*** TEXT SEGMENT ***
To perform matching, we must first play close attention to what kind of causal effect we wish to estimate. When estimating the ATE we look for an eligible match for all individuals in the study.

Exercise 4

In this exercise, we will match every member of the treated group (DIET = 1) to an untreated individual (DIET = 0) and vice versa. We can do this using the function matchit() from the package MatchIt in R. You can do this by specifying a regression equation DIET ~ [matching-variables], with options method = "exact" and estimand = "ATE". Here we try to recreate the matching procedure we used in the main exercises - exact matching with replacement.

Code
library(MatchIt, quietly = T)
match1 <- matchit(DIET ~ DISTR.1 + as.factor(BLACK) + as.factor(NBHISP) 
                    + GRADE + SLFHLTH + SLFWGHT + WORKHARD + GOODQUAL 
                    + PHYSFIT + PROUD + LIKESLF + ACCEPTED + FEELLOVD, 
                    method = "exact",  data = df, estimand = "ATE")
Exercise 5

Inspect the resulting matched dataset using summary(). Are the covariates now balanced? How many individuals are in the matched dataset, and how much information was lost?

Code
# look for objects sum.matched and nn
summ1 <- summary(match1)

The first thing we should notice is that using exact matching we lose a lot of information; with many covariates, many of which have 5 categories, it is difficult to find an exact match for every treated individual. We end up only matching around 10 treated and 11 untreated individuals. Clearly, exact matching is not a feasible strategy for this datase, although it does achieve covariate balance.

Code
summ1$nn
                 Control Treated
All (ESS)     4780.00000  1220.0
All           4780.00000  1220.0
Matched (ESS)   10.88889     9.8
Matched         11.00000    10.0
Unmatched     4769.00000  1210.0
Discarded        0.00000     0.0

Since exact matching is not a feasible adjustment strategy in this situation, we can change our matching strategy. Rather than searching for exact matches, we could instead search for near matches; this strategy may be less succesful at balancing covariates, but will allow us to experience less data loss.

Exercise 6

Perform matching with method = "nearest". In order to do this with matchit() we must switch our estimand of interest from the ATE to the ATT. This means we will take every treated unit and find the best match available for them in the control units. Inspect how many matches you obtain and the covariate balance as you did above.

Code
match_nearest <- matchit(DIET ~ DISTR.1 + as.factor(BLACK) + as.factor(NBHISP)
*** RECORDED DATA ***
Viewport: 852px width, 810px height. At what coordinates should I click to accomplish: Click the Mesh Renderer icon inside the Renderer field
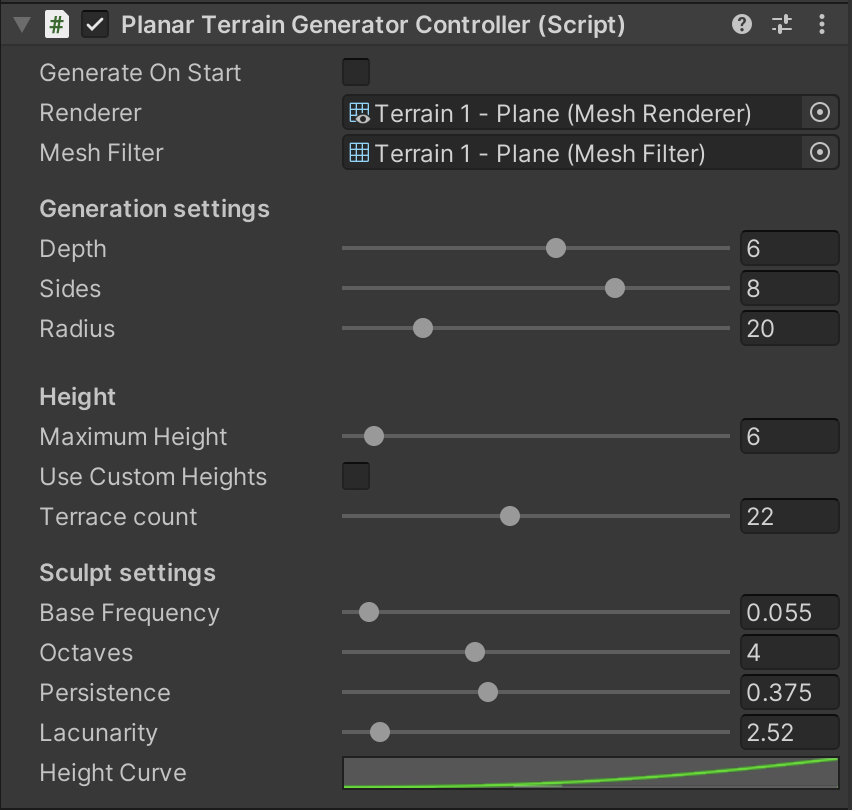point(358,112)
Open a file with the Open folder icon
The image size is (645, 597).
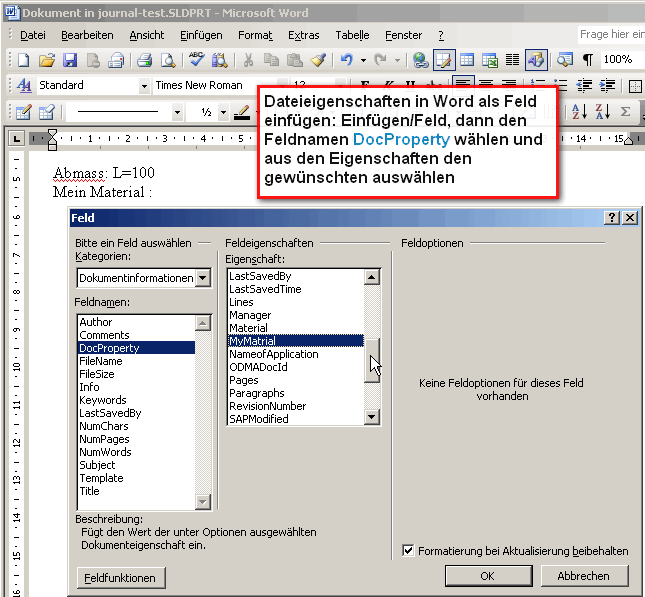(x=47, y=60)
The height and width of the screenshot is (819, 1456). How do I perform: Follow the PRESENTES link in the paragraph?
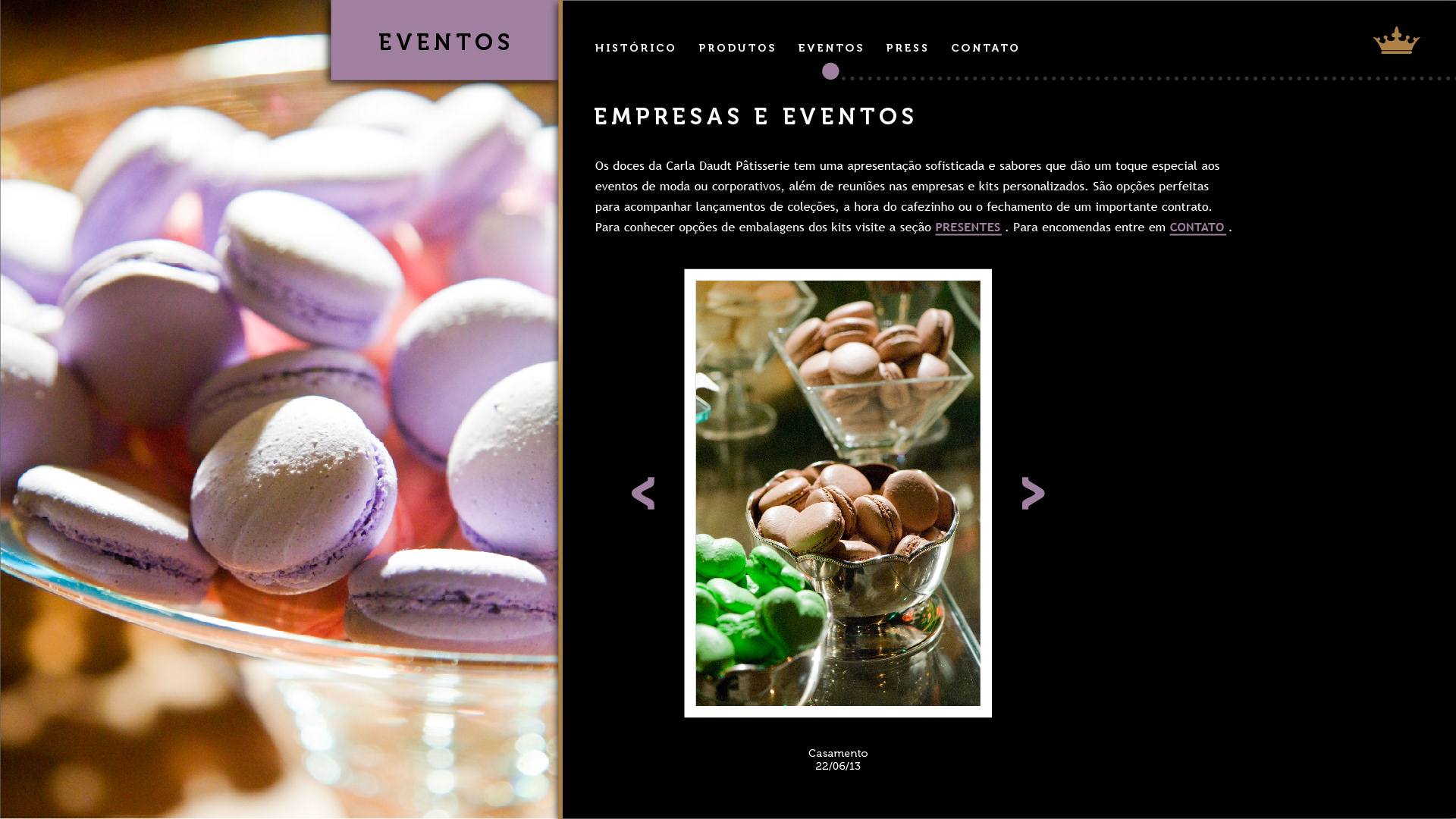[968, 228]
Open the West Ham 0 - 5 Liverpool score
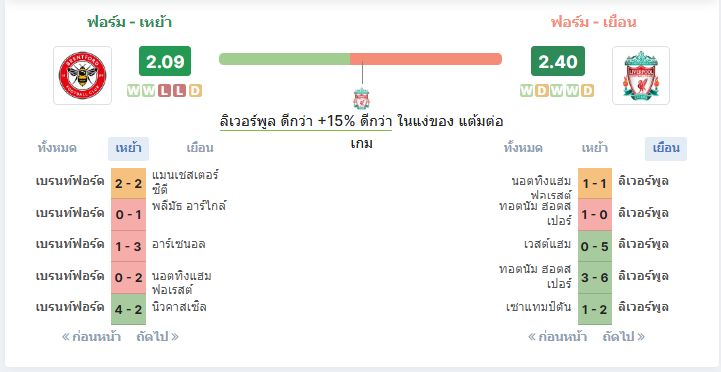The image size is (721, 372). pos(595,246)
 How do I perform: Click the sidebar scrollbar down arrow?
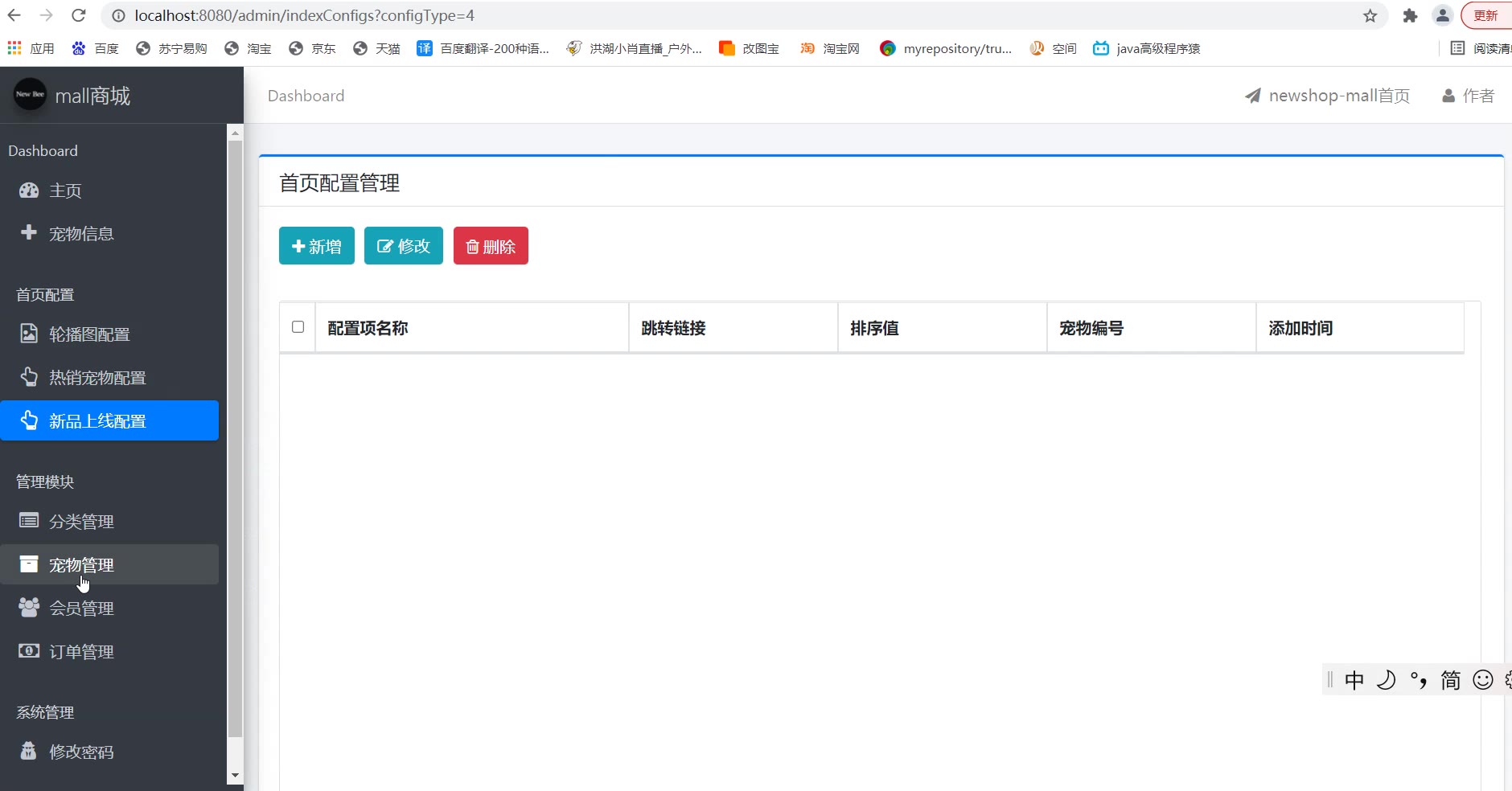(235, 776)
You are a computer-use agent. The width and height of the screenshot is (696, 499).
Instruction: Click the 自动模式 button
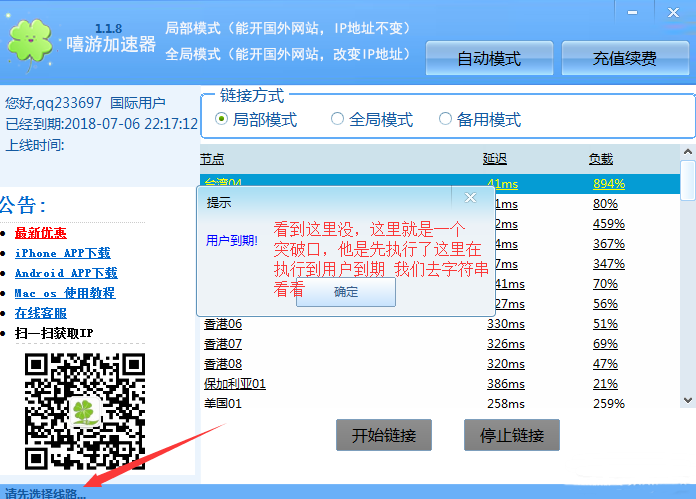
***
Quote the stretch of the matching text from "The first thing" through "achieve covariate balance.". The material comes from a separate source unrelated to the matching text.

◆ **RESPONSE TO THIS EXERCISE**
The first thing we should notice is that using exact matching we lose a lot of information; with many covariates, many of which have 5 categories, it is difficult to find an exact match for every treated individual. We end up only matching around 10 treated and 11 untreated individuals. Clearly, exact matching is not a feasible strategy for this datase, although it does achieve covariate balance.